The SDP constraint is not fully satisfied

I run a simple SDP program and the output differ from the theoretical value by 0.002. I find out it is because the resulting variable is not really SDP, but has a negative eigenvalue of 1e-6, leading to a larger error in the end. Though changing the solver from SDPT3 to SeDuMi makes it better, I do not want to check if the result is SDP manually every time, because this function is part of another optimization problem. So is there any way to increase the accuracy for the variable to fulfill the SDP constraint?

You can guarantee a truly psd matrix by adding a small*number times eye(n)

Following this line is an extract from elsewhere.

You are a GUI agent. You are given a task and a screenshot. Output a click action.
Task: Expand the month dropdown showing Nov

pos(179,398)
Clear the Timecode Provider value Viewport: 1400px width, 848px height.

M - 1e-5*eye(n) == semidefinite(n)
M - 1e-5*eye(n) >= 0 % if in sdp mode

Alternatively, it may be possible to actually solve the SDP to a tighter tolerance than default if using Mosek. I was confronted with s similar situation solving SDP subproblems as part of a top level algorithm, and if the SDP was not solved accurately enough, it interfered with the SDP extension of KKT optimality criteria for my overall problem. I could set the negative eigenvalues to zero, but the bigger the adjustment, the more it degraded the top level algorithm.

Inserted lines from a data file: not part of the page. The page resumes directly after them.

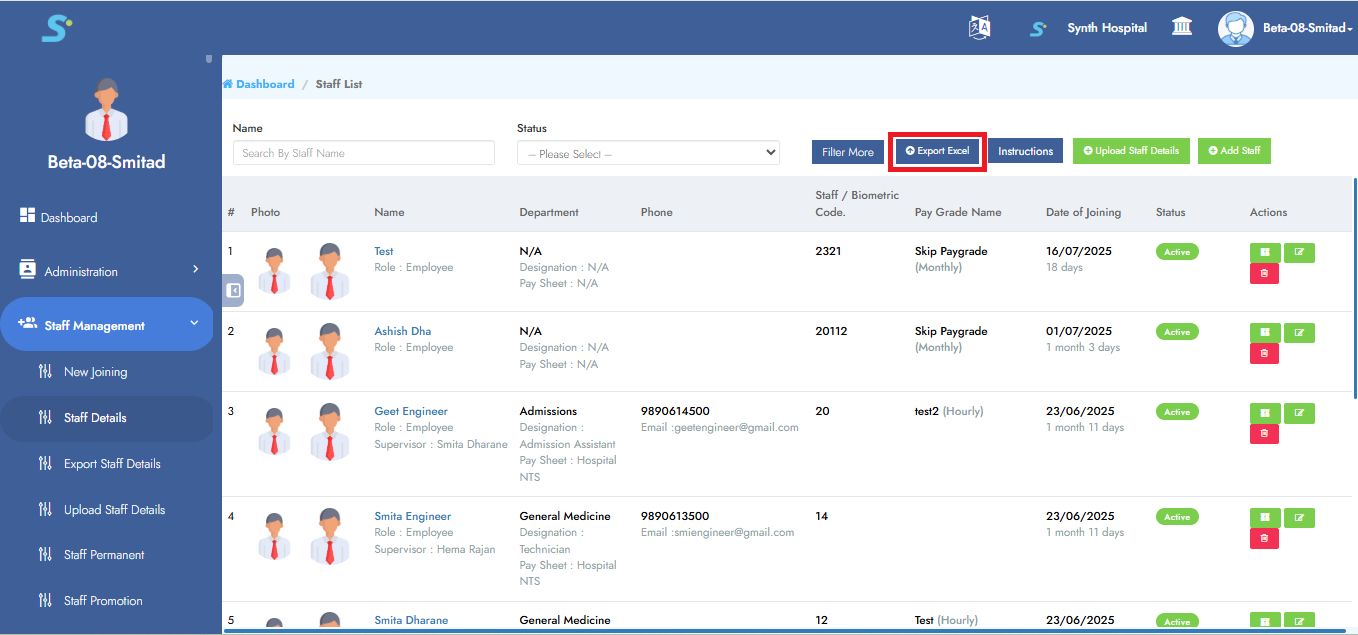Toggle Active status on the Test staff row
This screenshot has height=635, width=1358.
point(1177,251)
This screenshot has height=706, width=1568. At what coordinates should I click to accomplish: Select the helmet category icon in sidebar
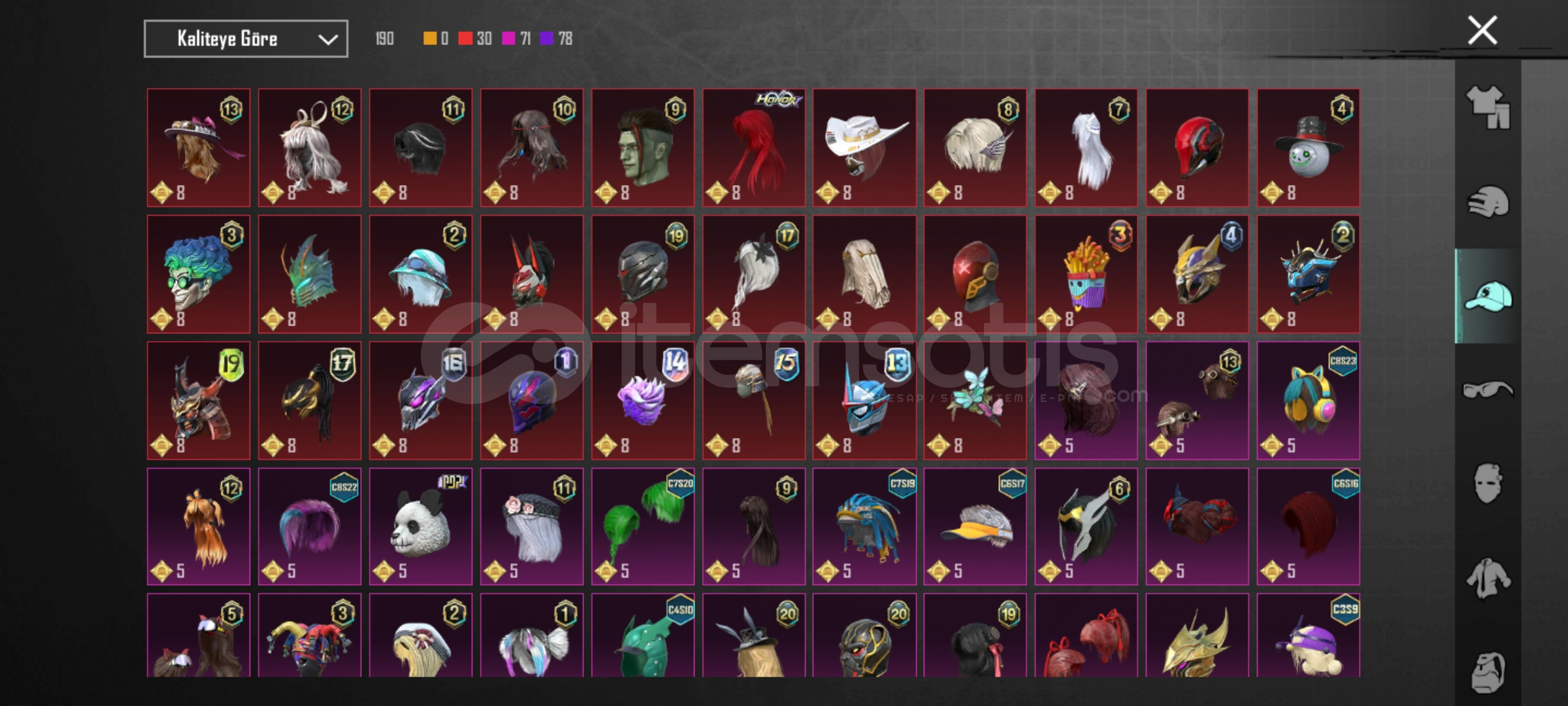coord(1488,201)
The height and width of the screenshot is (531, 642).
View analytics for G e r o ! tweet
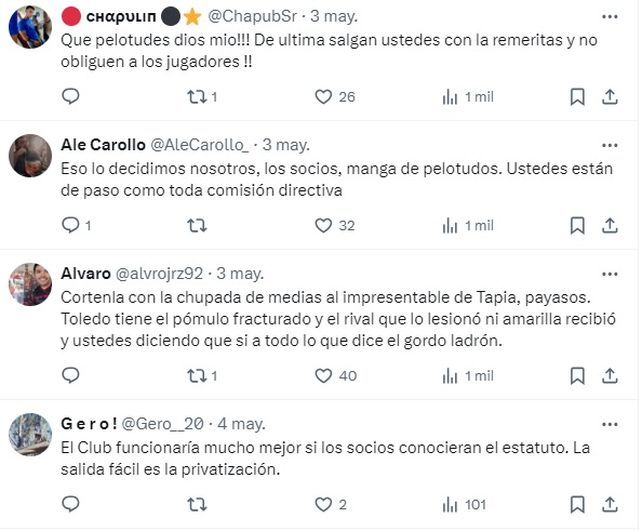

So don’t tell @Erling I said this,but with extensive testing for two different types of SDP subproblems I was solving I found I could set MSK_DPAR_INTPNT_CO_TOL_PFEAS to 1e-12 and reliably get solutions from Mosek. That greatly improved my top level algorithm performance vs. using the default value of 1r-8. I reset the -1e-12 values to zero, but that did much less harm than setting -1e-8 eigenvalues to zero. BTW, I had to set small positive eigenvalues to zero also - the trick was knowing when those were truly zero eigenvalues (i.e., active constraint, and if active, “how active”), or just very small, but really non-zero eigenvalues.